For decades, my phone voice was the I’m-a- Busy-Person one. Translation: “My life is purposeful because I’m so busy”. Later I learned what really lurked beneath: “I’m crazy busy because if I stop to ask what I’m doing, I’ll realise I don’t know what do with my life to make it count”.
The years in between were full of self-discovery through self-inquiry. Some meditation here, a lot of self-help reading there, yoga-yoga-yoga, useful psychotherapy and years of philosophical study and mulling over existential matters with others also curious for answers.
Piece by piece, the jigsaw comes together, you have an “A-ha!” moment, then the jigsaw upends all over the floor, challenging you to explore another aspect of hidden self. It sounds arduous, but is immensely rewarding to look back on the reactive, unaware You as you begin to snuggle ̶ finally ̶ into your own skin.
With the annual cost of mental health illness in Australia estimated at $20 billion, if I were Education Minister, children would have positive psychology ̶ the latest iteration of talk therapy ̶ and existential philosophy electives from primary school.
Remember this one? “Just be yourself.” How many times did we hear that before heading off to a new school, activity or job interview? And the body’s physical response, if we cared to listen, was a quivering heart and churning gut. Why?
I love social research professor Brene Brown’s take on this. If you haven’t seen her inspired TED talk on “Vulnerability”, do yourself a 20-minute favour . Behind our inability to connect with people exactly as we are, is a sense of “shame”, she says, a fear rejection if we show ourselves fully. To be whole, we need two things, she says: the ability to vulnerable, and to say “I am enough”, until we truly know it.
As one bouncy, bright yoga student said the other week: “I can’t be me. I’m too full-on for most people!”
Of course, there is self-regulation. We’re not going to be our sensually exotic Self at parent-teacher night, or inner child at a job interview. We moderate our behaviour as socially responsible beings who aim not to harm others while we tumble through our busy days.
But when we continue to deny our talent, rage, or any quality that seems ‘unacceptable’ to self, family or friends (eg: intelligent people who dumb down; the sweet natured who yearn to be cool/sick/hip), we’re cutting ourselves off from our birth right.

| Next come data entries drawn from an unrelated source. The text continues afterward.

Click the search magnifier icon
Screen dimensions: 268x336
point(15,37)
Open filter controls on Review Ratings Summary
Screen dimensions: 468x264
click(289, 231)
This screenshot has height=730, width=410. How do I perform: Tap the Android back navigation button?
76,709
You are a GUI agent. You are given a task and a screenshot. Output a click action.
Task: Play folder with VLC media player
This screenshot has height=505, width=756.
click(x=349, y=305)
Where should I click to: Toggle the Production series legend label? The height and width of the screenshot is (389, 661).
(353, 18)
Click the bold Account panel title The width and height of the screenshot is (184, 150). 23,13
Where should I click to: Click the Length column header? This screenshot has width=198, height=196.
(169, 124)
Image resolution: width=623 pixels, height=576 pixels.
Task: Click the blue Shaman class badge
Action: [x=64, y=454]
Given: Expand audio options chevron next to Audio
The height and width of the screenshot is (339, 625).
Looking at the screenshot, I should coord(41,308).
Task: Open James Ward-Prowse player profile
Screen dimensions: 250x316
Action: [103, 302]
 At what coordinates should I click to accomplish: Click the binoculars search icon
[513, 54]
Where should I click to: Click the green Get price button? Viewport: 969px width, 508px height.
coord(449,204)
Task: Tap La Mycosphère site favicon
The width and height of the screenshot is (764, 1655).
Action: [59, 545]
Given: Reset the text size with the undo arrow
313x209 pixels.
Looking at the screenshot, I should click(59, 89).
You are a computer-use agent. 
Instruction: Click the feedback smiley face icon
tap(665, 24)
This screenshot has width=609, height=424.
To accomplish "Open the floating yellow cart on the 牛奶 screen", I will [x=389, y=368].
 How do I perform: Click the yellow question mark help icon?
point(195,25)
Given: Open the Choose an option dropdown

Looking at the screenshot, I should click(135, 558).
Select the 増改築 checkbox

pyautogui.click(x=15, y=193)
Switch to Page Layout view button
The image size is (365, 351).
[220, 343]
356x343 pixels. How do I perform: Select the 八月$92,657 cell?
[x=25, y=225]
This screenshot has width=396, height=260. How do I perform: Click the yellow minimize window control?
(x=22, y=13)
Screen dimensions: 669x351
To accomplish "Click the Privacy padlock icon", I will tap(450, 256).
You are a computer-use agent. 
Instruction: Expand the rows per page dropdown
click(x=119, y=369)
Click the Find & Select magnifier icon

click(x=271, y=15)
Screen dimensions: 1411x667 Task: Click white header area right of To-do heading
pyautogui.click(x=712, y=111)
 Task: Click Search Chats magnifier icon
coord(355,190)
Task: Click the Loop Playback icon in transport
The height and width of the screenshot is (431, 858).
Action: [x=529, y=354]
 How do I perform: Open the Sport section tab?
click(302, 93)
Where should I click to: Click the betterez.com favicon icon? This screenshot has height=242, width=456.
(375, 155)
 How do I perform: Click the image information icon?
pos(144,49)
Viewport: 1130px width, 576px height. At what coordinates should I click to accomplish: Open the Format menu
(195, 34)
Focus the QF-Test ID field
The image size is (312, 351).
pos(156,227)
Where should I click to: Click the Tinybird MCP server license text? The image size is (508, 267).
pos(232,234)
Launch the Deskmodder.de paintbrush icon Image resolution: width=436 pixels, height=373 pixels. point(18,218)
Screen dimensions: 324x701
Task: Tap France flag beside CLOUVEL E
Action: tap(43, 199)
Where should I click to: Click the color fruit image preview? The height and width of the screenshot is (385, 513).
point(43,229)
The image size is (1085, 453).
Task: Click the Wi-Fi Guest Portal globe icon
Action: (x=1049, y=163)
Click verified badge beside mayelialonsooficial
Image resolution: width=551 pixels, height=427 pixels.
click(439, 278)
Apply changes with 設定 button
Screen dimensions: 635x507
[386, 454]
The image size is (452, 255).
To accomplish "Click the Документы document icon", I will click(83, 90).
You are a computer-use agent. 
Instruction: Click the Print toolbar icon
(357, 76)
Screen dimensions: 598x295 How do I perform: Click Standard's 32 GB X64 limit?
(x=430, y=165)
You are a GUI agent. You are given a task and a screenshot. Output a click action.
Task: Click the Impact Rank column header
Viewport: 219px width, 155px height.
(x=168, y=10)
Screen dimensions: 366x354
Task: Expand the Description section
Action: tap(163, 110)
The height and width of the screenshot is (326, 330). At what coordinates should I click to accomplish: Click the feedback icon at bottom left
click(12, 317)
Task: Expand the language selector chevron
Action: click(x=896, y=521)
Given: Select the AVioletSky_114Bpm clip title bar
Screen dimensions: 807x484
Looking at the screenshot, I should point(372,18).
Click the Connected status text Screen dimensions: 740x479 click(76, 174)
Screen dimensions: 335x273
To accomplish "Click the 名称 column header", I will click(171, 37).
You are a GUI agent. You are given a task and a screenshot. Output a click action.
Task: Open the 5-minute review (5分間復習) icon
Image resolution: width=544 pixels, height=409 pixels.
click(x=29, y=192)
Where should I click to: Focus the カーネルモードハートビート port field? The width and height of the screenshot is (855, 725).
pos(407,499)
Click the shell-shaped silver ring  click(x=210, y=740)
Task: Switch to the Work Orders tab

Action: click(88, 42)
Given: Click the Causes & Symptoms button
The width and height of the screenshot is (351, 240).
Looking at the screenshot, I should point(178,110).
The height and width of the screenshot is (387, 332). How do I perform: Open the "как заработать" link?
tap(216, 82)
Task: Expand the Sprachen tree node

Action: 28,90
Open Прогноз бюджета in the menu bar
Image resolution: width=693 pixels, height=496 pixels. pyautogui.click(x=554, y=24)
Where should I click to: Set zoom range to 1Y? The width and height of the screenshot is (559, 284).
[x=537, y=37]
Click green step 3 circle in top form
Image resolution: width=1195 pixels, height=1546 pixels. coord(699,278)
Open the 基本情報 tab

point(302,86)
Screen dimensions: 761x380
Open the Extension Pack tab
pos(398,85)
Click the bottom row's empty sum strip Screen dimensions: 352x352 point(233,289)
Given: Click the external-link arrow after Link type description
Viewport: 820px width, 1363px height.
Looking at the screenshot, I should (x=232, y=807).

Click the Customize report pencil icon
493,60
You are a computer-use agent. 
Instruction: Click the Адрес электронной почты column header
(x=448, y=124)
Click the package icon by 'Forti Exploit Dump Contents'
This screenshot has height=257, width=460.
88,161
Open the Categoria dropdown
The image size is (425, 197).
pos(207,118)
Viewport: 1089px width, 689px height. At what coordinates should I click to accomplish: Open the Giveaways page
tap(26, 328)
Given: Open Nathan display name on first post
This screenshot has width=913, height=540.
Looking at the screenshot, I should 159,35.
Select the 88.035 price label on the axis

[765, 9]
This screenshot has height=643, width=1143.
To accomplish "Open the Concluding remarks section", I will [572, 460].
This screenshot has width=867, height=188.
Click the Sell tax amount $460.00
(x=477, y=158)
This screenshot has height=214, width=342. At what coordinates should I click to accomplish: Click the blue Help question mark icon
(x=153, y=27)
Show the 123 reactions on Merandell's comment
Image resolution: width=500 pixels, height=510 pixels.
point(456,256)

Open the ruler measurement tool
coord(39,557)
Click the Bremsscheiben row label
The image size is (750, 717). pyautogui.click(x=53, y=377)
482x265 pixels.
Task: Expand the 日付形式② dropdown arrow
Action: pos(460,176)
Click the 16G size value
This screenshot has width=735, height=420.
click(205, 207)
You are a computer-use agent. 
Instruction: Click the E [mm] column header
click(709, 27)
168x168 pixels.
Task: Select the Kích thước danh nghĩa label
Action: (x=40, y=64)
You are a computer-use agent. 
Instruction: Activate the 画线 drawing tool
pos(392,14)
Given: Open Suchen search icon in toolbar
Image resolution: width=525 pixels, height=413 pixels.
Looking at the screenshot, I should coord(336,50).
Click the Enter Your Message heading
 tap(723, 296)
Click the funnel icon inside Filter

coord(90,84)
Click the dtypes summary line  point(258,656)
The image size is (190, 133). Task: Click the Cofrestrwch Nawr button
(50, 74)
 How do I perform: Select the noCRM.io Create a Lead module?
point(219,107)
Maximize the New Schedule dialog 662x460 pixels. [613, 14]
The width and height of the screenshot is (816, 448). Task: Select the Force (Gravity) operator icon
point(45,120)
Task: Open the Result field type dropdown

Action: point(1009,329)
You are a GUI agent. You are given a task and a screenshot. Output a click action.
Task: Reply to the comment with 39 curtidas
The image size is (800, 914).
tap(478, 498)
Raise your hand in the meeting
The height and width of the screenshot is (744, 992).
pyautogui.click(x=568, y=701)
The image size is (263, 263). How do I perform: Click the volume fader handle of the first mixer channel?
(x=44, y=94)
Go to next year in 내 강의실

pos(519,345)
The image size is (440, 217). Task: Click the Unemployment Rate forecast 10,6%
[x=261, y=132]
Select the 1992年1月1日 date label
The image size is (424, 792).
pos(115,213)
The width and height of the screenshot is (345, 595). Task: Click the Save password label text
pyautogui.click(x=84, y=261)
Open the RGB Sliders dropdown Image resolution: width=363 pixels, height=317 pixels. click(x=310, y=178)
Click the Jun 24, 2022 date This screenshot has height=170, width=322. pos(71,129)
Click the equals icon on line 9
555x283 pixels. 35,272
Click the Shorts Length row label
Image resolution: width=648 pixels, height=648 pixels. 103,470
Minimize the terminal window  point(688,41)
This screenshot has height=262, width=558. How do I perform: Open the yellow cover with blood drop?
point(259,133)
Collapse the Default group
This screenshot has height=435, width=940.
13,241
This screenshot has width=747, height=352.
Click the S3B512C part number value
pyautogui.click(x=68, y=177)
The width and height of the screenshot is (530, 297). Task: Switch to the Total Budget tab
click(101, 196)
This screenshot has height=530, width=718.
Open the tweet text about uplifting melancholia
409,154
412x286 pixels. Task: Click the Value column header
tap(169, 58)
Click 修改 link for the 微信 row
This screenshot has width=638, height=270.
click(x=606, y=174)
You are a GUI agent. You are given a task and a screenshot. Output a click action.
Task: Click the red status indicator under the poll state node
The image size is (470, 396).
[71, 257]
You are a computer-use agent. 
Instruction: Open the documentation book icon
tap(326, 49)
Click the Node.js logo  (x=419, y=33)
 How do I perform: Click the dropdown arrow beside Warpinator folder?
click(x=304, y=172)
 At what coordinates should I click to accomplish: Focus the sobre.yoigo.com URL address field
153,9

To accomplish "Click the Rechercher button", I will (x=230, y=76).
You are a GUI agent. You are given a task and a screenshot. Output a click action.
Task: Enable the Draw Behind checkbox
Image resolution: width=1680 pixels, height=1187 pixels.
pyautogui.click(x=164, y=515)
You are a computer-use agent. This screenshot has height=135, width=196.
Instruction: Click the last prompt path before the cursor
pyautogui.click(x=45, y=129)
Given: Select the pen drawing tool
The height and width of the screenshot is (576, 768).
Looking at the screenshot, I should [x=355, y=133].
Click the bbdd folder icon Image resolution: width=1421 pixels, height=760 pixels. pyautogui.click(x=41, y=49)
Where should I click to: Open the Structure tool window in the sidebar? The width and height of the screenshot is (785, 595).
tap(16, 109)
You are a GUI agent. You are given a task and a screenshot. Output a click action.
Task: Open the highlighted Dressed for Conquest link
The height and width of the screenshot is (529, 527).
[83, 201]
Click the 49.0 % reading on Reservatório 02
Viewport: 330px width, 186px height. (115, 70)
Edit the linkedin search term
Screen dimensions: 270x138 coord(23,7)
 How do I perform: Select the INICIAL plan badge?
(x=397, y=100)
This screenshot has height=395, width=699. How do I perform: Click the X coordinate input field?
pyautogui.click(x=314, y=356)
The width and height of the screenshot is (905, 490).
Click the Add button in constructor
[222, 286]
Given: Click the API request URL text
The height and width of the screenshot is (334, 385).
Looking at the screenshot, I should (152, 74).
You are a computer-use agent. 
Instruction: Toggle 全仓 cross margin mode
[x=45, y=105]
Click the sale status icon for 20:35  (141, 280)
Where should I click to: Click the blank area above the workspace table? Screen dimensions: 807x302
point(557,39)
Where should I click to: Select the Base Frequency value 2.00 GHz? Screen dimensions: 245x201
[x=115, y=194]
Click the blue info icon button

To be authentic, means to not deny any of part of ourselves. It means we begin to accept, in yoga-speak, our light and our dark, our weaknesses as compassionately as we celebrate our strengths.
What’s wrong with who you were born to be? Lucille Wood, director at the Gita International School of Yoga regularly buoyed students with this: “There will never be another You. No one else can do what you have come to do, and what you leave undone in this life, stays undone.”
Which means, you’re important. You’ve got a mission: to be you, fully you. Let the journey begin!